Selon France bleu
Plus d'un an après le scandale Orpea, la situation est toujours délétère pour les soignants des Ehpad. Dans le Finistère, d'après une étude menée par la CGT 29, 6 salariés sur 10 considèrent que leurs conditions de travail sont mauvaises. La faute, principalement, à une charge de travail colossale.
Depuis 30 ans, Gilles Kerloch travaille dans un Ehpad, à Audierne. Chaque jour, ils sont quatre aide-soignants pour nourrir, laver, et répondre aux besoins des 80 résidents de l'établissement. Pour tenir la cadence, le travail se fait à la chaîne. "Tout est codifié. Y'a pas de temps mort, témoigne-t-il. On évite les interactions entre professionnels et on limite celles qu'on a avec la personne qui est soignée". Cette charge de travail des soignants en maison de retraite, mise en lumière par le scandale Orpea, il y a un an, ne s'améliore pas, selon l'étude réalisée par la CGT 29 et publiée vendredi 12 mai.
Gilles décrit combien chaque soin est minuté. Selon le degré d'autonomie des résidents, il a douze à vingt minutes pour les aider dans leur toilette. Une prise de sang doit s'effectuer en cinq minutes environ. Entre la théorie et la pratique, il y a pourtant un fossé. "Rester assis calmement et se faire piquer, c'est impossible pour un patient qui a des troubles du comportement ou qui n'arrive plus à retenir les consignes, soupire Gilles. Dans ces cas-là, le soignant ne peut pas faire la prise de sang en cinq minutes. Ou il va mobiliser un voire deux autres soignants pour l'aider".

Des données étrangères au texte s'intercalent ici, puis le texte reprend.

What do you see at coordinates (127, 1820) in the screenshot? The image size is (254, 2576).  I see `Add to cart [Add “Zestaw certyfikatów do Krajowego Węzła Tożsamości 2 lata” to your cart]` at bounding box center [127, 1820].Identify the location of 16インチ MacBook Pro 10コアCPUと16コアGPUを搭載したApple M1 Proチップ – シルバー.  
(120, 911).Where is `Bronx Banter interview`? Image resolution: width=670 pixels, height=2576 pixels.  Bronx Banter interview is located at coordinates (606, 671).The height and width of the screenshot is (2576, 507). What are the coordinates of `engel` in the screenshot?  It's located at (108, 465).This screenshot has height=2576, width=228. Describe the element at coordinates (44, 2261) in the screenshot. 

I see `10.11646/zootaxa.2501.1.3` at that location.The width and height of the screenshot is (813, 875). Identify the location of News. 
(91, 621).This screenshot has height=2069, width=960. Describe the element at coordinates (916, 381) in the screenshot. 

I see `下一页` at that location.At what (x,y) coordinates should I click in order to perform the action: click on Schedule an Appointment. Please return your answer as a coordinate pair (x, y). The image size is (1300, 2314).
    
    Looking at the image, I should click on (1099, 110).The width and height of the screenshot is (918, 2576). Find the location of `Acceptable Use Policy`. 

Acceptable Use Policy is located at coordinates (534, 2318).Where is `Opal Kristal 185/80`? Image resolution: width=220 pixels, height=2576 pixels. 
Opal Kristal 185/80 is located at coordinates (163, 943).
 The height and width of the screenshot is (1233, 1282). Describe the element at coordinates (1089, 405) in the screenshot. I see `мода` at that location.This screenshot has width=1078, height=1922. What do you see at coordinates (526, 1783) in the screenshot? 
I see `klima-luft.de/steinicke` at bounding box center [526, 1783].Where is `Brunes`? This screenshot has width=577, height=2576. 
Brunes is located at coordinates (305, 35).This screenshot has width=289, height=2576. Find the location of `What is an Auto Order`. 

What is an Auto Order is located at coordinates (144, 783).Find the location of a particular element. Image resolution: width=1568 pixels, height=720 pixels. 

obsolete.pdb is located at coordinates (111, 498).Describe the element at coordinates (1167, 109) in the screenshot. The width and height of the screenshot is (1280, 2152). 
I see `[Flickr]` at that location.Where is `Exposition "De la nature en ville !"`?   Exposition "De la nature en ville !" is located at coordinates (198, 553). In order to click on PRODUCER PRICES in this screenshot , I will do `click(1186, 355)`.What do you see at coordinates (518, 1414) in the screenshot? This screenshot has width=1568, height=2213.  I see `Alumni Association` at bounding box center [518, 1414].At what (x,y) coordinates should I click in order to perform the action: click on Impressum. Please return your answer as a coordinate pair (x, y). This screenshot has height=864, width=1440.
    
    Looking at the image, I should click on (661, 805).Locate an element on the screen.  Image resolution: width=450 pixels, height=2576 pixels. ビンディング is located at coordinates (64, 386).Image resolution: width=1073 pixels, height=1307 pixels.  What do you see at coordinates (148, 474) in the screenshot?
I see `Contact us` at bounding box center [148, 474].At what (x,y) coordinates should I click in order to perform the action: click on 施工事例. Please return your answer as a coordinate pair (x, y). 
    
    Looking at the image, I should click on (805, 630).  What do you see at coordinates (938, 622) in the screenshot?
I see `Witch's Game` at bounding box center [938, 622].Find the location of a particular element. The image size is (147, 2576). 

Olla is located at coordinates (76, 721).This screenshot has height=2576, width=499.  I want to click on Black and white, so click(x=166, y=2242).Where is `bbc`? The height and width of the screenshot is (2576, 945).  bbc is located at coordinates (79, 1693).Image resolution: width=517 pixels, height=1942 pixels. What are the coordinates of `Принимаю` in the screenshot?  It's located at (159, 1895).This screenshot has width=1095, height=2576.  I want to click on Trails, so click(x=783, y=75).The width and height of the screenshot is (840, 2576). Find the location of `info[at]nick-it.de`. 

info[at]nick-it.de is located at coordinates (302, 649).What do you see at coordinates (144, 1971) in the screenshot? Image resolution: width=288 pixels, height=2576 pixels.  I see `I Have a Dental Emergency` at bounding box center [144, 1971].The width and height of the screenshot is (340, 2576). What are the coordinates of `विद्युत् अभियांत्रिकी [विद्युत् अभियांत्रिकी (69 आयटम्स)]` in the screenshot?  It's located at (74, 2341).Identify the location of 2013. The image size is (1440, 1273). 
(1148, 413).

Au planning millimétré de Gilles s'ajoutent chaque jour des imprévus. Il se souvient : "Un jour, un monsieur était persuadé que les Allemands le poursuivaient. Pour essayer de le sécuriser, je ne lui ai pas dit 'restez là, ça ira'. Je lui ai dit 'Venez avec moi, je vais vous mettre en sécurité'. Mais là encore, ça ne prend pas cinq minutes, ça en prend vingt". Selon lui, ces gestes pour rassurer et accompagner sont au cœur de sa mission de soignant. Mais c'est autant de temps qu'il ne passera pas avec les autres résidents. Or ce manque de temps peut créer de la dépendance.
Le manque de personnel soignant créé de la dépendance chez les résidents
Gilles explique : "Un résident qui veut aller aux toilettes et que l'on fait trop attendre peut avoir des accidents et se faire dessus. Au bout d'un moment, la personne ne saura plus se retenir. Elle sera incontinente alors, on va lui mettre une protection. C'est dramatique, car elle va se dire 'je ne suis plus bonne à rien' et risque de déprimer, de se laisser aller". Françoise est aide-soignante depuis 36 ans dans un autre Ehpad du Finistère. Elle complète : "Parfois, on va mettre un résident en fauteuil roulant parce que le faire marcher c'est trop long. Pourtant, si on le stimulait, il garderait son autonomie plus longtemps".
Comme Françoise et Gilles, près de 80% des soignants finistériens en Ehpad disent être amenés à faire des choses qu'ils désapprouvent pendant leur travail. Une situation qui, selon eux, ne peut s'améliorer qu'en recrutant massivement du personnel.